*** Opening of DATA IN THIS EXERCISE ***

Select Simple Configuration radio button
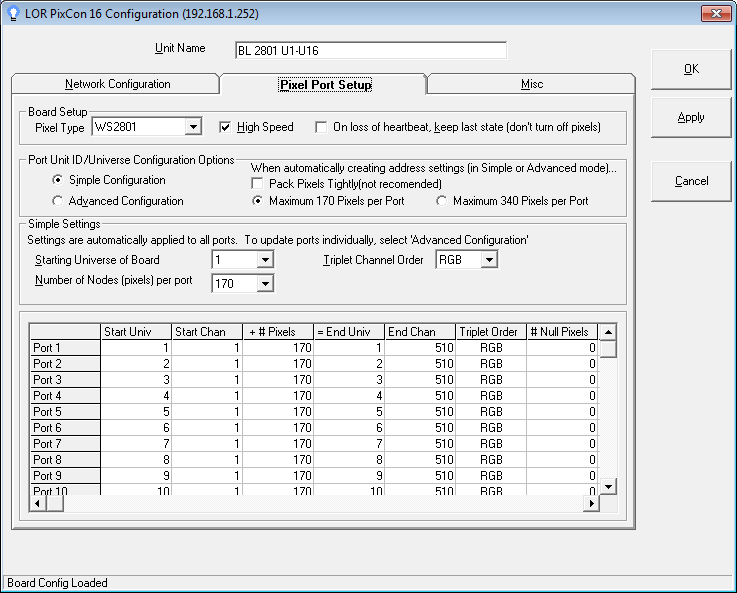The image size is (737, 593). click(58, 180)
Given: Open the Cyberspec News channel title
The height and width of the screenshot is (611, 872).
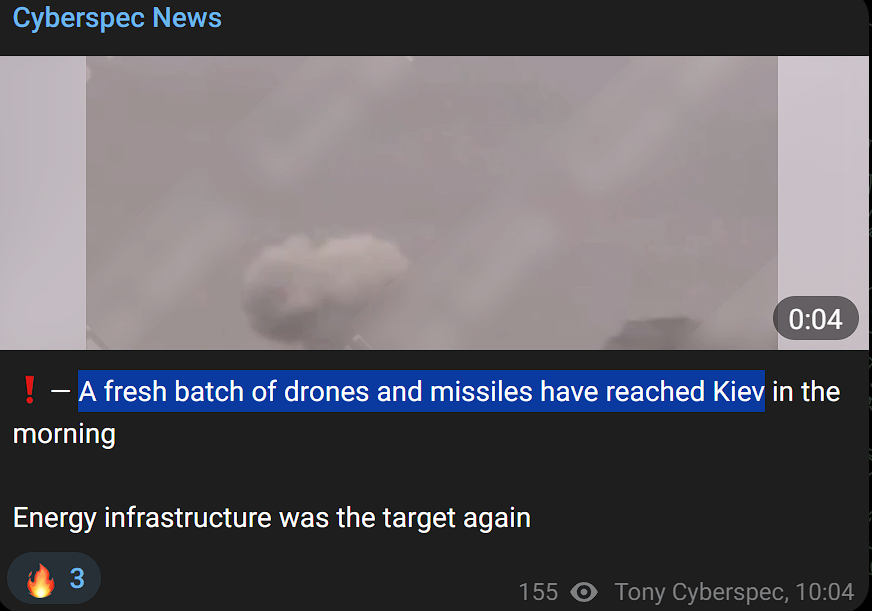Looking at the screenshot, I should pos(117,18).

*** Close of DATA IN THIS EXERCISE ***

ACTIVITY: An acceptable answer consists of the lines above from the one holding "Given: Open the Cyberspec News channel title" to the end of the data, repeated exactly and containing no pictures.

RESPONSE TO THIS TASK:
Given: Open the Cyberspec News channel title
The height and width of the screenshot is (611, 872).
Looking at the screenshot, I should pos(117,18).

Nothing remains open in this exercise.